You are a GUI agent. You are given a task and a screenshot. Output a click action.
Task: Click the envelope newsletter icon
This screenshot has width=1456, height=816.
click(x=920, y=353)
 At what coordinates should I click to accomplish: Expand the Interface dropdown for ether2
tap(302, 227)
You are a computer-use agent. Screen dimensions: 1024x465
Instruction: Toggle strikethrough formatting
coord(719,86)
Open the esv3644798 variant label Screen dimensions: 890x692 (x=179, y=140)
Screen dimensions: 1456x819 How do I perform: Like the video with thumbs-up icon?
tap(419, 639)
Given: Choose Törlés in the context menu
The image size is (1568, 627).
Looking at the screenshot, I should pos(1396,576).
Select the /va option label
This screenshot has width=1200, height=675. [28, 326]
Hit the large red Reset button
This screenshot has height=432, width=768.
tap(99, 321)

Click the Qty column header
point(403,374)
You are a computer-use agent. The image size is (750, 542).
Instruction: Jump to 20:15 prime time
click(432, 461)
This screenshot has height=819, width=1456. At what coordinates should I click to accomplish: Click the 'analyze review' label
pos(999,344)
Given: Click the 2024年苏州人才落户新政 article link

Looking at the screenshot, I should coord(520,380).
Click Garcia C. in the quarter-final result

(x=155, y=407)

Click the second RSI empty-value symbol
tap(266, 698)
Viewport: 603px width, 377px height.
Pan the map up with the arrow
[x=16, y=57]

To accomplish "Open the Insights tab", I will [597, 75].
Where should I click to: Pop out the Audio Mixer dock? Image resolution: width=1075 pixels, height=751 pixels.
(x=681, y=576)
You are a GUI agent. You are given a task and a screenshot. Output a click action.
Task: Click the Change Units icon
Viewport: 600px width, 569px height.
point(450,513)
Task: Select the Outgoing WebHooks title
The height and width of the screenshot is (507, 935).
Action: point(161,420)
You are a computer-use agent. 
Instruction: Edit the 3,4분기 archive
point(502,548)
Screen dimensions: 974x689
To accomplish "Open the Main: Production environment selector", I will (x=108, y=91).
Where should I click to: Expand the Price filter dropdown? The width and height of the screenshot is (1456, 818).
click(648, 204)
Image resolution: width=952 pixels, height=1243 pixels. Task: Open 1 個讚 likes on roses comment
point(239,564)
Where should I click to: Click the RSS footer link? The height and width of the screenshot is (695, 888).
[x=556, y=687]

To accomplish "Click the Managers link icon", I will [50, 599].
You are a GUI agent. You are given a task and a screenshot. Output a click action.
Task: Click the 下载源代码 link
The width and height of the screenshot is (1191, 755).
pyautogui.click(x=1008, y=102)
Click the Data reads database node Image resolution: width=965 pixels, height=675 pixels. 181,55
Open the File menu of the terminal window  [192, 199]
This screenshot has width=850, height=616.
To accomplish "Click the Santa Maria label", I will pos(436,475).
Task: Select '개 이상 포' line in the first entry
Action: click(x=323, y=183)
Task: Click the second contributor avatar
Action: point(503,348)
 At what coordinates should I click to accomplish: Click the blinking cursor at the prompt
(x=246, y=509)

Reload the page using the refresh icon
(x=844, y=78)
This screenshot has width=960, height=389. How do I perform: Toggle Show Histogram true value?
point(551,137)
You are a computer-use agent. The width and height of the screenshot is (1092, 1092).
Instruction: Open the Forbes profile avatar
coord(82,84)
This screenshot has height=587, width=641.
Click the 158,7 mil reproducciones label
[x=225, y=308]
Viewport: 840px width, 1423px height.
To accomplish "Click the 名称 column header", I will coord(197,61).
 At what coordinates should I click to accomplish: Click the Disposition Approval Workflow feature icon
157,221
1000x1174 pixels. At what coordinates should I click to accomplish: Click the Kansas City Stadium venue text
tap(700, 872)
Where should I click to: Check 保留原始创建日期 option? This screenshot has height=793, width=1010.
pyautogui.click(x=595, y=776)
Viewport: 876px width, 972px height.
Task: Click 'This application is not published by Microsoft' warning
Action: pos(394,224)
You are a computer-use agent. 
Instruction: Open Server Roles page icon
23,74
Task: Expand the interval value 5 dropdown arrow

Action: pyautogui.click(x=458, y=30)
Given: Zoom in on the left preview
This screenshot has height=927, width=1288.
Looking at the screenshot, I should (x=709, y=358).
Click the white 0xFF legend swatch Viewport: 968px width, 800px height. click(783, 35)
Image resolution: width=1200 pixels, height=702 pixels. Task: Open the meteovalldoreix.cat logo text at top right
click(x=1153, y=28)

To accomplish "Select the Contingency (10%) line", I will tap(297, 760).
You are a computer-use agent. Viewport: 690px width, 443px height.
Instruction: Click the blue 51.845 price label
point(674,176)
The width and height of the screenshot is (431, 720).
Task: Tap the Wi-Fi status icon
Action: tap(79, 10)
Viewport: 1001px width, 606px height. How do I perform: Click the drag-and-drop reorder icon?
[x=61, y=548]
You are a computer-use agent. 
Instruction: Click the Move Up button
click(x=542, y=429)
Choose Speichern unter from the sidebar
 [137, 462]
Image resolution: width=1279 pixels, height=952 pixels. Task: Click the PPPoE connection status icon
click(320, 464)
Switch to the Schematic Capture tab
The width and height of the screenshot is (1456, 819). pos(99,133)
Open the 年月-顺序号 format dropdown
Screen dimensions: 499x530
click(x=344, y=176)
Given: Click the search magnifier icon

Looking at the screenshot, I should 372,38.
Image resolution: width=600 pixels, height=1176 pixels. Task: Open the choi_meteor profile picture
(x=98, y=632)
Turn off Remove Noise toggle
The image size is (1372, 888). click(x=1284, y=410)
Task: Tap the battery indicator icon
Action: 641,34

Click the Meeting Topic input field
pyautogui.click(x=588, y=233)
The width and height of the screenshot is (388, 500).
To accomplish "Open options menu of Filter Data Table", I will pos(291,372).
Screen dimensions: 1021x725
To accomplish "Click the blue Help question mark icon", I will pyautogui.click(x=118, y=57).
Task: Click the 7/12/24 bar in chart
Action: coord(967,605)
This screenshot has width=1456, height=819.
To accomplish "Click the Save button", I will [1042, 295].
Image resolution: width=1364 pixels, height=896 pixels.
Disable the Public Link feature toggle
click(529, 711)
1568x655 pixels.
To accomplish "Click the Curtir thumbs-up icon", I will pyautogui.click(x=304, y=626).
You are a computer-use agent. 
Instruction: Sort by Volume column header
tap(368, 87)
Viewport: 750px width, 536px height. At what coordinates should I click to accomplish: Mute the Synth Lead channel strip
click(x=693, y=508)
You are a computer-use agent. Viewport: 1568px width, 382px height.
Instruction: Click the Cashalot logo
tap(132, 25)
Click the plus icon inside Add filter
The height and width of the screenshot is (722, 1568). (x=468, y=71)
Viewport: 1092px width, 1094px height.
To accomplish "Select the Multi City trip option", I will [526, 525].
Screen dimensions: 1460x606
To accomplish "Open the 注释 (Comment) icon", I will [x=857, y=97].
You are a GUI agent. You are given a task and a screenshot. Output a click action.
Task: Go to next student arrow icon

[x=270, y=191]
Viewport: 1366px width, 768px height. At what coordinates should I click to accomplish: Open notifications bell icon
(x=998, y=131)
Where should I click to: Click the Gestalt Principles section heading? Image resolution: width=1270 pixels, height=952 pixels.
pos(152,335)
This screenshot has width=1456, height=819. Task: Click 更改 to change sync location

§ **Challenge**
Reproduce without alteration the lines beginning with the line containing "Click the plus icon inside Add filter" and ending with the line containing "will [x=857, y=97].", both included.

§ **Correct result**
Click the plus icon inside Add filter
The height and width of the screenshot is (722, 1568). (x=468, y=71)
Viewport: 1092px width, 1094px height.
To accomplish "Select the Multi City trip option", I will [526, 525].
Screen dimensions: 1460x606
To accomplish "Open the 注释 (Comment) icon", I will [x=857, y=97].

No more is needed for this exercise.